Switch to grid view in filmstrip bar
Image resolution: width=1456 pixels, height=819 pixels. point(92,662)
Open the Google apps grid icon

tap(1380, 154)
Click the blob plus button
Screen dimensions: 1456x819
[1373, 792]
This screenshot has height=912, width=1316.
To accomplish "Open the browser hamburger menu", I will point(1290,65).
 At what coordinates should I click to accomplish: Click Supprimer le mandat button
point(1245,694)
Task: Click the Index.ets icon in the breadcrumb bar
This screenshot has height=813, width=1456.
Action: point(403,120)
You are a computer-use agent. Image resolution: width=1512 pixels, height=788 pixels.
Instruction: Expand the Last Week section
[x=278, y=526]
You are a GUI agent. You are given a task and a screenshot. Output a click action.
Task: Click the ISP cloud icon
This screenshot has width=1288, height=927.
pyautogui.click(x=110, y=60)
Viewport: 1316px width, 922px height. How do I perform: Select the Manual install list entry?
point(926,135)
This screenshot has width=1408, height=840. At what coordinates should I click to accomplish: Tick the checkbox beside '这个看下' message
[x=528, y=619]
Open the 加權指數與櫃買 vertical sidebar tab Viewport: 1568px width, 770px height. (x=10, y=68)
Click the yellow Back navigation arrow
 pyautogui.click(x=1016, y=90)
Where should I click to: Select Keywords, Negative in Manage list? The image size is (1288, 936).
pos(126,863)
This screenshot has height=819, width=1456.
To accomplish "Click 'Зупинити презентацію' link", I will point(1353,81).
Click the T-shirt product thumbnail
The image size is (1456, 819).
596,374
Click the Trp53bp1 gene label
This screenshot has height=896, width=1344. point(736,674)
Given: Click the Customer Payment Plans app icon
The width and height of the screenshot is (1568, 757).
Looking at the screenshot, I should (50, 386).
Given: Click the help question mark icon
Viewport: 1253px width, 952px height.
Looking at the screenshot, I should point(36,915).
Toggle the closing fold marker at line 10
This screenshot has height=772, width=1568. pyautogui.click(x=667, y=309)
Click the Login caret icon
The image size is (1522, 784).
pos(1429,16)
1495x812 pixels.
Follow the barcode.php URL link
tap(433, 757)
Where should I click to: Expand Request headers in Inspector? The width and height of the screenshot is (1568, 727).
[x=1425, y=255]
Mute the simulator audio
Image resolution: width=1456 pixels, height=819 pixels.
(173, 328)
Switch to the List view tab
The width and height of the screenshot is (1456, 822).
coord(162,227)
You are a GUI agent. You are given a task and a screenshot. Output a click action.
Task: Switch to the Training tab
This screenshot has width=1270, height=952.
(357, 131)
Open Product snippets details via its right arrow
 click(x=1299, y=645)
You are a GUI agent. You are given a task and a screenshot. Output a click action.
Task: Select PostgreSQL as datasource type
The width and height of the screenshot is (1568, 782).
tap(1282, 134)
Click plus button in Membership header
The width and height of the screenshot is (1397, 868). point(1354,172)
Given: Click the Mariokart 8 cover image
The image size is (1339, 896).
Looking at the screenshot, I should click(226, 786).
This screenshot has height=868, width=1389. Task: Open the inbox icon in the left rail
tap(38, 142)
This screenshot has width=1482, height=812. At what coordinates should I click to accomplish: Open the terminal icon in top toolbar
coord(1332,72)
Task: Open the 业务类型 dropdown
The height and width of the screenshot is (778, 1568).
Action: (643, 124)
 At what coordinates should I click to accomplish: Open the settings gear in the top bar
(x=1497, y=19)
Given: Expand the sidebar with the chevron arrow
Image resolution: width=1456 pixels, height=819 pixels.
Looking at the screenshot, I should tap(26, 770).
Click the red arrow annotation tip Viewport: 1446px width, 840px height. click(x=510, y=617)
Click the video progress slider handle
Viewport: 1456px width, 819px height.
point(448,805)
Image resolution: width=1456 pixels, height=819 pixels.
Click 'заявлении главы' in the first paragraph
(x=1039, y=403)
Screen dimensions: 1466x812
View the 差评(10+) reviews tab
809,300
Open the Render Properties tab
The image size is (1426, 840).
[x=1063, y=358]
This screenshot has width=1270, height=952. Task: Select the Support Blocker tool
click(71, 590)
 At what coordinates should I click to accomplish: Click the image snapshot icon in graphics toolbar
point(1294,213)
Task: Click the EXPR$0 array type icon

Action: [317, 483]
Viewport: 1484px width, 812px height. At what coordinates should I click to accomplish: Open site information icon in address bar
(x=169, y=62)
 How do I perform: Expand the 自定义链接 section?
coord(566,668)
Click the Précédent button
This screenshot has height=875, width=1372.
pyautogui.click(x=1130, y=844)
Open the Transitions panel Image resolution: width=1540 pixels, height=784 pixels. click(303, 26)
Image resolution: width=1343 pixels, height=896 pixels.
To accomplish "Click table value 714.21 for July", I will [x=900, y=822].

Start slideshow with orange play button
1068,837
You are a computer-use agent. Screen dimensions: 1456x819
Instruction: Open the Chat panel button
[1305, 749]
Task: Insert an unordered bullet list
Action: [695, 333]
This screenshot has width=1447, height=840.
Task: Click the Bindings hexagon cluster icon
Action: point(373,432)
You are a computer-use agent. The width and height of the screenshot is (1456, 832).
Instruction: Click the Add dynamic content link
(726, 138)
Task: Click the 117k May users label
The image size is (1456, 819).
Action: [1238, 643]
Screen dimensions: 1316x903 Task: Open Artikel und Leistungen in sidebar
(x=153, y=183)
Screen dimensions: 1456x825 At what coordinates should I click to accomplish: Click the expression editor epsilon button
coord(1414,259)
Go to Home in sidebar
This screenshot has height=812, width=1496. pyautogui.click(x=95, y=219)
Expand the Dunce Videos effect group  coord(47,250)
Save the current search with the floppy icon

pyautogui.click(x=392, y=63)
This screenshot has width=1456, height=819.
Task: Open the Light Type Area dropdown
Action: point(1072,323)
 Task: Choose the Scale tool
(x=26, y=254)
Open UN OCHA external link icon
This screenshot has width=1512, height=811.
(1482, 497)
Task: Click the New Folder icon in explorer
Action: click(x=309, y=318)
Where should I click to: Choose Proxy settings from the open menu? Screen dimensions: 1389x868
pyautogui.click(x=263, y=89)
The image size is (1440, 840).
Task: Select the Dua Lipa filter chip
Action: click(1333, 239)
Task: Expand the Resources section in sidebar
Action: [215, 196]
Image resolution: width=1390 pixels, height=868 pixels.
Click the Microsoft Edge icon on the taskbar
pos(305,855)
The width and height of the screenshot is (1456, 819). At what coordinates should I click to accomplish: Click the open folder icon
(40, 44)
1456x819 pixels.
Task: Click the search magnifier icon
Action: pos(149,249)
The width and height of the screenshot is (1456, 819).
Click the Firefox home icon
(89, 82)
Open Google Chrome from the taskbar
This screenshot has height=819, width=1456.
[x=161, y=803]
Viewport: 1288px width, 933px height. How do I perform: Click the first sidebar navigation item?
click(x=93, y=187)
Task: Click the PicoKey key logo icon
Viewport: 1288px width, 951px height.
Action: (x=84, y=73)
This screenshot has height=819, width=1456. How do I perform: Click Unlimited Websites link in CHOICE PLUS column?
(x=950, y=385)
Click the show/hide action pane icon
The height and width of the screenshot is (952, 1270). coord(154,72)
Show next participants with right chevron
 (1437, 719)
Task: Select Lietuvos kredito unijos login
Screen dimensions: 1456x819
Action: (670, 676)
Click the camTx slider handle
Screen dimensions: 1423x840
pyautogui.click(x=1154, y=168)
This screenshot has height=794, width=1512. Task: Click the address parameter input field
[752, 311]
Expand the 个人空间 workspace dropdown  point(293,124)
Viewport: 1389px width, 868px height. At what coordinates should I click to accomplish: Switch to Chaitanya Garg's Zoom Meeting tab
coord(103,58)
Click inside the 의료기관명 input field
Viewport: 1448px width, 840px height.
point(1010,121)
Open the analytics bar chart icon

═══

* [Task item] Go through the material and copy each line that contains "computer".

* [Answer to this exercise]
You are a computer-use agent. Image resolution: width=1512 pixels, height=788 pixels.
You are a computer-use agent. Screen dimensions: 1456x819
You are a computer-use agent. The width and height of the screenshot is (1456, 832).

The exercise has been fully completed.